I received an e-mail from someone who is writing a story on sociologists who blog for Footnotes, the official newsletter of the American Sociological Association. I told him I would do the interview over e-mail and he sent me five questions. I've decided I am going to answer them here, in addition to replying to his e-mail.

Question #1: Why did you start a blog and do you feel it contributes to a wide audience?

I've had people ask "Why did you start a blog?" and "Why do you have a blog?" as if the two questions are interchangeable. Most people who start blogs stop shortly thereafter. I think the question of "Why do you have a blog?" is really two questions: "Why did you start?," and "Why do you continue?"

I started my blog on a whim because it was summer, I was working hard but also a little bored, and it looked fun. The only blog I had ever seen was Kieran Healy's, and since he called his Kieran Healy's Weblog, it never occurred to me to call mine anything other than Jeremy Freese's Weblog.

I figured when I started my blog that I would probably do it for two weeks, get bored and stop. That was three and a half years ago.

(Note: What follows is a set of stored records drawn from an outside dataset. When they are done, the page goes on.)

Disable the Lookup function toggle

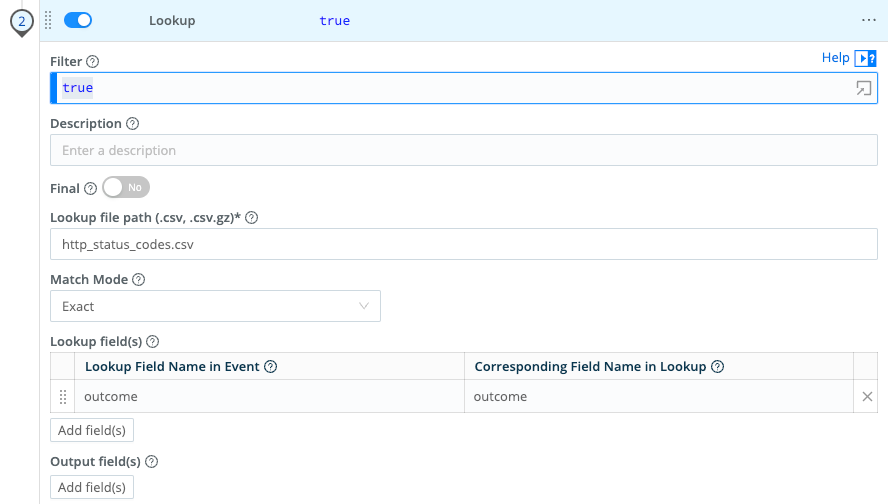point(78,20)
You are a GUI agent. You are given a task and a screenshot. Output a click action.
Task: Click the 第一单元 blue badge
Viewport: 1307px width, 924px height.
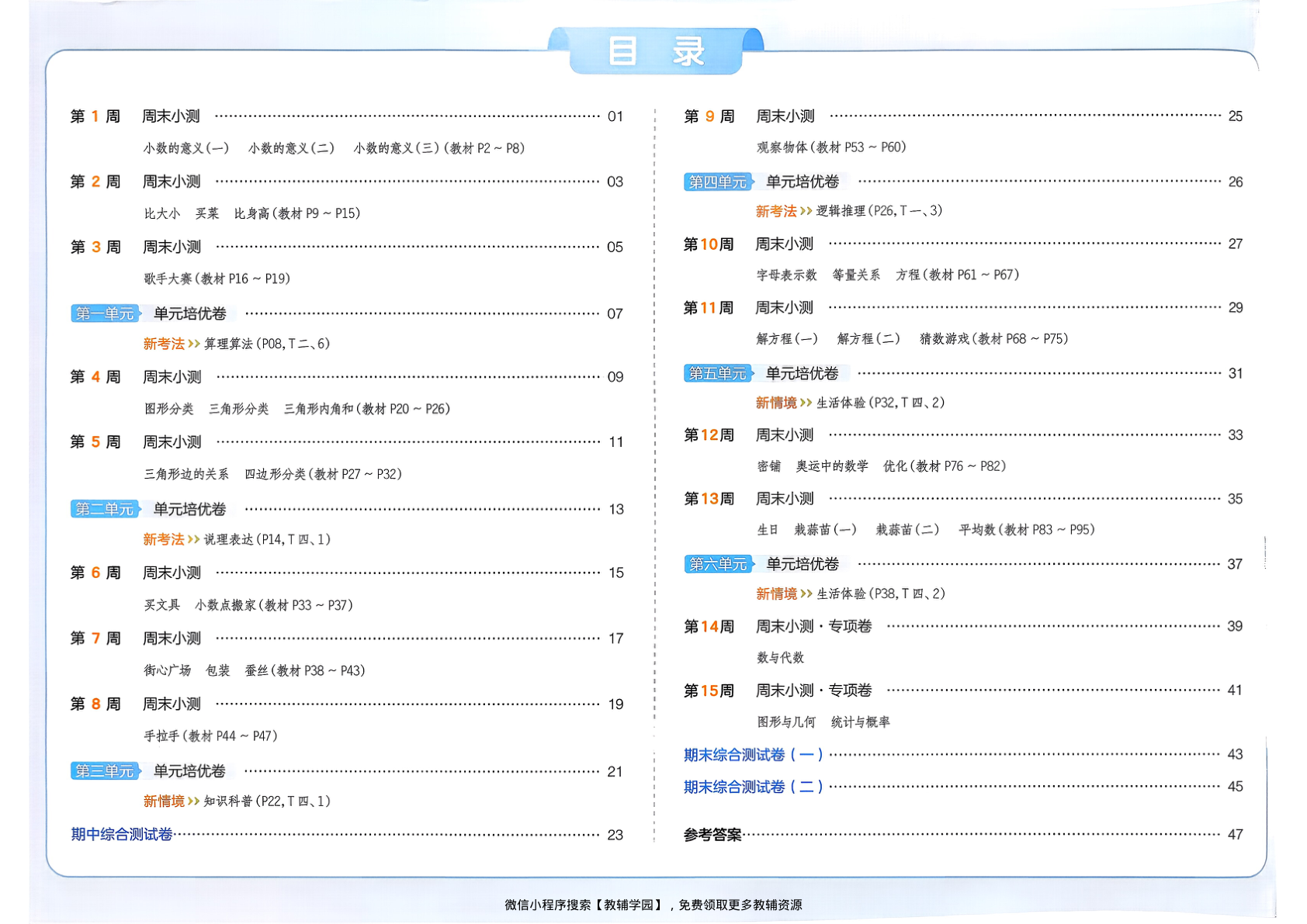(x=105, y=313)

The main reasons I keep blogging are that it allows me to introduce a different kind of creativity into my day, and it provides a different way of feeling connected to other people. Blogging has been good for me in a number of other ways, including leading me to embark on some fun adventures that were justified solely by the thought they would make for a good post later.

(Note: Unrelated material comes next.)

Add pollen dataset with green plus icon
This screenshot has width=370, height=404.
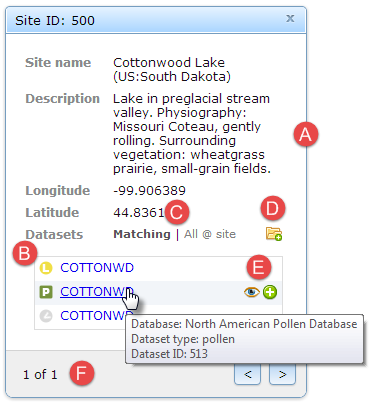tap(270, 292)
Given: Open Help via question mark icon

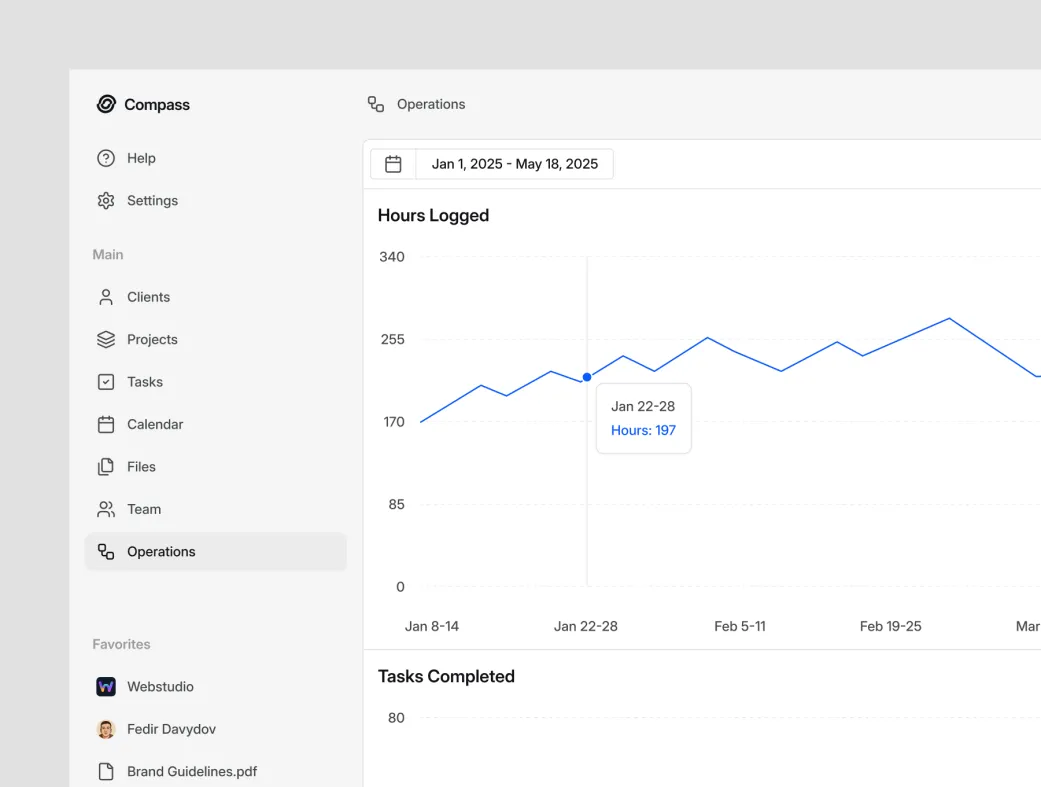Looking at the screenshot, I should tap(106, 158).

Do I feel like my blog contributes to a wide audience? Strange question. Reading blogs is a sedentary activity, and so the time people spend reading my blog is time they could be spending exercising. Still, I would think that even those readers of my blog who are relatively "wide" would not blame my blog for it. Indeed, when I went on a diet and tracked my progress on my blog, several other people joined the same diet and also lost weight. For this reason, I would say that if anything my blog has played a positive role in the ongoing War on Obesity.

If the question instead refers to the number of readers, I have no idea how many people read my blog. I do know that more people at the sociology meetings recognize me for having a blog than recognize me for anything scholarly I have done so far. Obviously, I have very mixed feelings about this.

As for whether I contribute anything to the people who read my blog, I view blogs as much more ruthless than the academic world, which has many forums that allow people to contribute by expressing their thoughts to essentially captive or otherwise coerced audiences. With blogs, if you aren't giving people anything in your posts, they won't keep reading. That said, exactly what I'm contributing to those people who check in on my blog from time to time remains mysterious.